▶ **Ordem de serviço A**:
No texto sobre a loucura da guerra, troque "cidade" por "fortaleza" e escreva de novo o trecho que começa em "A loucura da" e vai até "outro a defendê-la.".
▶ **Ordem de serviço B**:
Passe para o inglês esta frase do texto sobre a loucura da guerra: "Esse raciocínio parece paradoxal, mas é plausível."

▶ **Bloco de texto**:
◆ ◆ ◆ ◆ ◆ ◆ ◆
26 de outubro de 2016

A loucura da guerra


Frequentemente me vem um pensamento estranho: e se um dos lados beligerantes propusesse ao outro enviar de cada exército um a um dos soldados? Pode parecer um desejo estranho, mas por que não executá-lo? Enviariam, depois, um segundo soldado de cada lado, em seguida um terceiro, um quarto e assim por diante, até que restasse apenas um soldado a cada exército (supondo que os exércitos tivessem forças equivalentes e que a quantidade fosse substituída pela qualidade). E então, se entre representantes racionais de seres racionais, questões políticas complexas devem de fato decidir-se pela briga, que se engalfinhem esses dois soldados - um a tomar a cidade, outro a defendê-la.
Esse raciocínio parece paradoxal, mas é plausível. De fato, qual seria a diferença entre um russo que luta contra um representante dos aliados e oitenta mil que lutam contra oitenta mil? Por que não centro e trinta e cinco mil contra cento e trinta e cinco mil? Por que não vinte mil contra vinte mil? Por que não vinte contra vinte? Por que não um contra um? Nenhuma dessas hipóteses é de forma alguma mais lógica do que a outra. Se bem que a última é até mais lógica, porque mais humana. Das duas, uma: ou a guerra é loucura, ou as pessoas, por praticarem essa loucura, não são absolutamente seres racionais como costumamos pensar sabe-se lá por quê.
◆ ◆ ◆ ◆ ◆ ◆ ◆
▶ **Itens da listagem**:

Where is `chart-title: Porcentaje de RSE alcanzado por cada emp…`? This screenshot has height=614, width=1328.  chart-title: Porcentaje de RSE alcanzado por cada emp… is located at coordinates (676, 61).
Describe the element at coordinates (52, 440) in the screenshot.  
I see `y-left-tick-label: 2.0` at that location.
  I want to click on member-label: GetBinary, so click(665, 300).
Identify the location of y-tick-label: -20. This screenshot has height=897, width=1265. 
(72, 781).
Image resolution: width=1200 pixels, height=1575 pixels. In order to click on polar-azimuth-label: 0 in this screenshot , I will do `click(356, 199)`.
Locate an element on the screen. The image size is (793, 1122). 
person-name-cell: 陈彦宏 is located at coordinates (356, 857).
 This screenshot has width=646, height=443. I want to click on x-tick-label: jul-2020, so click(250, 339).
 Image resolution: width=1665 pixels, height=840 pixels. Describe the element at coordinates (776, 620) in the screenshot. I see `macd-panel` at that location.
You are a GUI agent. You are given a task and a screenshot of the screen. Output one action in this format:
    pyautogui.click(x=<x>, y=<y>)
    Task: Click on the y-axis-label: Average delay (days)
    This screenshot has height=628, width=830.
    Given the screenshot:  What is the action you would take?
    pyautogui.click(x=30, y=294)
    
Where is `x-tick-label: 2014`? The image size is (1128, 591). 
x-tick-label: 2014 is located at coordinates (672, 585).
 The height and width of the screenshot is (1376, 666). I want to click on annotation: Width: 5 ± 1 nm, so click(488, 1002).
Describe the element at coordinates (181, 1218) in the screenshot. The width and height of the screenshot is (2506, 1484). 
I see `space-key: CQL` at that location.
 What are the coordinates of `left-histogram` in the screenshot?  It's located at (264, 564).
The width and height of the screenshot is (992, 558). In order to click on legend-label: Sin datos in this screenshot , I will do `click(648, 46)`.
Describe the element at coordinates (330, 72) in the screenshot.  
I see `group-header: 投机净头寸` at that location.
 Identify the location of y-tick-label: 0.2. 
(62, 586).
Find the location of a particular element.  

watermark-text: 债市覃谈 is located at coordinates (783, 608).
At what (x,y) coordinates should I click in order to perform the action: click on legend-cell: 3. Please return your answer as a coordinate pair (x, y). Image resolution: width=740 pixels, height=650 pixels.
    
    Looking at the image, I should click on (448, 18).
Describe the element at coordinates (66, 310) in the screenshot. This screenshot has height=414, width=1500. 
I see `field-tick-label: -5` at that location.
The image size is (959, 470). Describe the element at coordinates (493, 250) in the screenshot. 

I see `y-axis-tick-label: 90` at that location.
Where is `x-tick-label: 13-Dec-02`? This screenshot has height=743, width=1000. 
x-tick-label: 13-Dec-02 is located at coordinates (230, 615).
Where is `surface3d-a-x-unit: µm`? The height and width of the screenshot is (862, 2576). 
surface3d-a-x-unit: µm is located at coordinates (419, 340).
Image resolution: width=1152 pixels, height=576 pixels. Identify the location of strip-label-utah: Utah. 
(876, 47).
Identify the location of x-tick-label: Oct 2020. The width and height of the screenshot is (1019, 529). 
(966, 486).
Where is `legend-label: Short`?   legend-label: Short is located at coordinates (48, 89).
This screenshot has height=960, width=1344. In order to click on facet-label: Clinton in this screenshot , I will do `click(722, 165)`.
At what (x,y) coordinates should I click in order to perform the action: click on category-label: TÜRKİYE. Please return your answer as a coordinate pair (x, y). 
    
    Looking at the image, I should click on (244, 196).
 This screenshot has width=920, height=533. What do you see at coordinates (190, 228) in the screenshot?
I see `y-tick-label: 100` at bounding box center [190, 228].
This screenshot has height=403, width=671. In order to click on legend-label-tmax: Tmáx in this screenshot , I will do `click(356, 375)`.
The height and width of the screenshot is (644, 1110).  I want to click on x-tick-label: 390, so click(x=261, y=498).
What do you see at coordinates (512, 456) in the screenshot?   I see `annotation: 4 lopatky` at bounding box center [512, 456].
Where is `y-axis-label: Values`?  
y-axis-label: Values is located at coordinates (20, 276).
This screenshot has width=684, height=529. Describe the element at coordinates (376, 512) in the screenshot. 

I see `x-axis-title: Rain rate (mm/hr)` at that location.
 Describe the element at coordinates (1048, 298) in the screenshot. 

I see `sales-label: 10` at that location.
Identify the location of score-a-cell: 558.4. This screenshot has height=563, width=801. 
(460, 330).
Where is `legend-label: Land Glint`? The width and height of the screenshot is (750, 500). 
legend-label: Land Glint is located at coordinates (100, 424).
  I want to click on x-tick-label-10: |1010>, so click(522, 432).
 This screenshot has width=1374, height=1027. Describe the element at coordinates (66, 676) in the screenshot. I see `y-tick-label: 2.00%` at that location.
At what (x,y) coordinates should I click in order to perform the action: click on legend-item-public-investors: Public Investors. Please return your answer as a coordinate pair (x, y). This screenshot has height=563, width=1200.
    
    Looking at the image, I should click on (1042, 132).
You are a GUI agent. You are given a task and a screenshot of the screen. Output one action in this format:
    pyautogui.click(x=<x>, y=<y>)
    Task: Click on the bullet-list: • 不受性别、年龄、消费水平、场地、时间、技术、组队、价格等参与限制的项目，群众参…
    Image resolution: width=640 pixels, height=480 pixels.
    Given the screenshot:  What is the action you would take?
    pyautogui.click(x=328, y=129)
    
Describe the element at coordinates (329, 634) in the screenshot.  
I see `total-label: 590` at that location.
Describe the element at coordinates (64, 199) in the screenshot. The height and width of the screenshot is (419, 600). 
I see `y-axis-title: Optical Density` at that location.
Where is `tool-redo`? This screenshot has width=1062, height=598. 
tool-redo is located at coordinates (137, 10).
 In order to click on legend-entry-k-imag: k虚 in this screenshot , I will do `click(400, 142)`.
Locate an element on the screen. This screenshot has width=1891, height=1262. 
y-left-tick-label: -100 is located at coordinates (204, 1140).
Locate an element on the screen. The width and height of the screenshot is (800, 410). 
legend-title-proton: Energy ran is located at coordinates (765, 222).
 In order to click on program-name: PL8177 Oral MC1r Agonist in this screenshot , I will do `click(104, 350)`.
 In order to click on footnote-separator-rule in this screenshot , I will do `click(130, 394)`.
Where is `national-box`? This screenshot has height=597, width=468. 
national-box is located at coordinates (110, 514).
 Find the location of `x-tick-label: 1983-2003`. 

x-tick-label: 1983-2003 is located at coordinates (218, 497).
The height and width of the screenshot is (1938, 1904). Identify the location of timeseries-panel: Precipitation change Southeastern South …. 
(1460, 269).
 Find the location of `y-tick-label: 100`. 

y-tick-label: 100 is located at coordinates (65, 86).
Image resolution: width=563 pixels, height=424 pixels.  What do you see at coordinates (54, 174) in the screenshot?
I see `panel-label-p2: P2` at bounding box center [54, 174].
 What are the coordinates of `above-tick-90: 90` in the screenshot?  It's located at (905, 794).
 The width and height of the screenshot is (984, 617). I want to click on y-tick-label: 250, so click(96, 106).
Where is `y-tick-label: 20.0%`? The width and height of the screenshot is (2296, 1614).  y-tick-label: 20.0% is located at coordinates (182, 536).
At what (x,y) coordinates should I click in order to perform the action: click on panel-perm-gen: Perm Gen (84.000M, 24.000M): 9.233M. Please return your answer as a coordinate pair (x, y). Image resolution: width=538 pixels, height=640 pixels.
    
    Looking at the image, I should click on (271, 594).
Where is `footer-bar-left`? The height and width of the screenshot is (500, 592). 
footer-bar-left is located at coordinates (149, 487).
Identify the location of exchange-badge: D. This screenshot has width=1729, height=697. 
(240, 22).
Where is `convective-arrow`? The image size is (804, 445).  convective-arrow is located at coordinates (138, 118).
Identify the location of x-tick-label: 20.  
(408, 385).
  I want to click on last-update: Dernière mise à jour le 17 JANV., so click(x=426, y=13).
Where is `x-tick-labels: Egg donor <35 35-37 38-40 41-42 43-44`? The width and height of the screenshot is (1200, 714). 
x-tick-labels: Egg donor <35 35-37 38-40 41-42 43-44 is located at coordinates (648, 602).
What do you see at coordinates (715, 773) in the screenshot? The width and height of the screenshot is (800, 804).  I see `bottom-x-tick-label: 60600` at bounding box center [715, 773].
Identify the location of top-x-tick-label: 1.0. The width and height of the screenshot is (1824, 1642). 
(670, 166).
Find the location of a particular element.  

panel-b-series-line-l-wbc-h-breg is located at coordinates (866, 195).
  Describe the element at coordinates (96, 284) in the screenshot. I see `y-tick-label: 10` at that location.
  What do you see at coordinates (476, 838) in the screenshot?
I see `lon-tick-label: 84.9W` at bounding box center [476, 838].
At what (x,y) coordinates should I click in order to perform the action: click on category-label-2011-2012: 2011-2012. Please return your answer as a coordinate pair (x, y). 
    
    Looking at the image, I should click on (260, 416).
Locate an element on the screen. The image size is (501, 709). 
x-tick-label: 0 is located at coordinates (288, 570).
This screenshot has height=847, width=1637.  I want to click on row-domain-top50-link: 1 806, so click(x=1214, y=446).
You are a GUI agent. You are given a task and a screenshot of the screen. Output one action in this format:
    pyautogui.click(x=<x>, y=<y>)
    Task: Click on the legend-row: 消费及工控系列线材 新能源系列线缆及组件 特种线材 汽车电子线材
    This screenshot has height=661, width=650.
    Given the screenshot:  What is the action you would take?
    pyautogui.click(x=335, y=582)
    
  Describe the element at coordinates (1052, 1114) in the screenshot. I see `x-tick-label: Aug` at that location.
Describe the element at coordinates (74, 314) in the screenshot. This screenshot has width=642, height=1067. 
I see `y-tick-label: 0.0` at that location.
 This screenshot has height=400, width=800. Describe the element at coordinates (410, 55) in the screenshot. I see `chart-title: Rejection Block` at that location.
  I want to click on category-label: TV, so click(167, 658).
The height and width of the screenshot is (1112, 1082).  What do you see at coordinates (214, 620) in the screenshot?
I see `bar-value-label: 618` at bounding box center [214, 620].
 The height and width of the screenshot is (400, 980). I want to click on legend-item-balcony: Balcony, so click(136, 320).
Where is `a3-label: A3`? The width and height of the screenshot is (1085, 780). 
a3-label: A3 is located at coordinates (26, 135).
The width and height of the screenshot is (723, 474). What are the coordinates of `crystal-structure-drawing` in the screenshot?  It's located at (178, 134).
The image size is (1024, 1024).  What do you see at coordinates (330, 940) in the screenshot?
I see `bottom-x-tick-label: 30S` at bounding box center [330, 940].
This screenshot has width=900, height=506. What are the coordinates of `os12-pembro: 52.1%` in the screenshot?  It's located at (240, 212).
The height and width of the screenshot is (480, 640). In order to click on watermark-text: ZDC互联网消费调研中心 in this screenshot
◆ ◆ ◆ ◆ ◆ ◆ ◆
▶ **Resposta escrita A**:
A loucura da guerra


Frequentemente me vem um pensamento estranho: e se um dos lados beligerantes propusesse ao outro enviar de cada exército um a um dos soldados? Pode parecer um desejo estranho, mas por que não executá-lo? Enviariam, depois, um segundo soldado de cada lado, em seguida um terceiro, um quarto e assim por diante, até que restasse apenas um soldado a cada exército (supondo que os exércitos tivessem forças equivalentes e que a quantidade fosse substituída pela qualidade). E então, se entre representantes racionais de seres racionais, questões políticas complexas devem de fato decidir-se pela briga, que se engalfinhem esses dois soldados - um a tomar a fortaleza, outro a defendê-la.

▶ **Resposta escrita B**:
This reasoning seems paradoxical, but it is plausible.